**What you need to do**
Among the entries below, find the lines with the word "computer" and copy them.

(Beginning of Task inputs)

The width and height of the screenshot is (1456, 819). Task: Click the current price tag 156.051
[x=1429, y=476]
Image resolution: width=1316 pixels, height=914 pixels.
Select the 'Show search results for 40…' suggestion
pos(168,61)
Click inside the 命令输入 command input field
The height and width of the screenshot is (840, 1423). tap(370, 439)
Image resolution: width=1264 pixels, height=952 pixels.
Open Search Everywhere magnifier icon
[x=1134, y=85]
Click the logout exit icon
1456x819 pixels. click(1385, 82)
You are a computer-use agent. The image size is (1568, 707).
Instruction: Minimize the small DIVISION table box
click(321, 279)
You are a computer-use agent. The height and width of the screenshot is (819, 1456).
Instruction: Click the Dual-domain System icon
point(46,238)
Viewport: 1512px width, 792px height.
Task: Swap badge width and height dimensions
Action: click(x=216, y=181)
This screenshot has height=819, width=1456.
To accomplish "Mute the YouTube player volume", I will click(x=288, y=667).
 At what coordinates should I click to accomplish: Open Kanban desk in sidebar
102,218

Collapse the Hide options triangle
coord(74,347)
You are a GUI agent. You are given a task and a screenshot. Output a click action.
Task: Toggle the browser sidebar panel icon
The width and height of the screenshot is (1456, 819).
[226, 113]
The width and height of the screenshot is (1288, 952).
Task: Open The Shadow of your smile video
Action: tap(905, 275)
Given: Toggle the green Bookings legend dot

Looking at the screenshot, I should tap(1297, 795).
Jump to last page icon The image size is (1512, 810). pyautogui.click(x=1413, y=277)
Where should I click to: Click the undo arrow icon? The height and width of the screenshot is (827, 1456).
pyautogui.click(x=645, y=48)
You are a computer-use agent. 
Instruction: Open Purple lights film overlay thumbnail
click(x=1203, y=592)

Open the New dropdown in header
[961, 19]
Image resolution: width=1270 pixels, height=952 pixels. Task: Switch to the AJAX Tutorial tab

(End of Task inputs)

**Answer below**
You are a computer-use agent. The image size is (1568, 707).
You are a computer-use agent. The height and width of the screenshot is (819, 1456).
You are a computer-use agent. 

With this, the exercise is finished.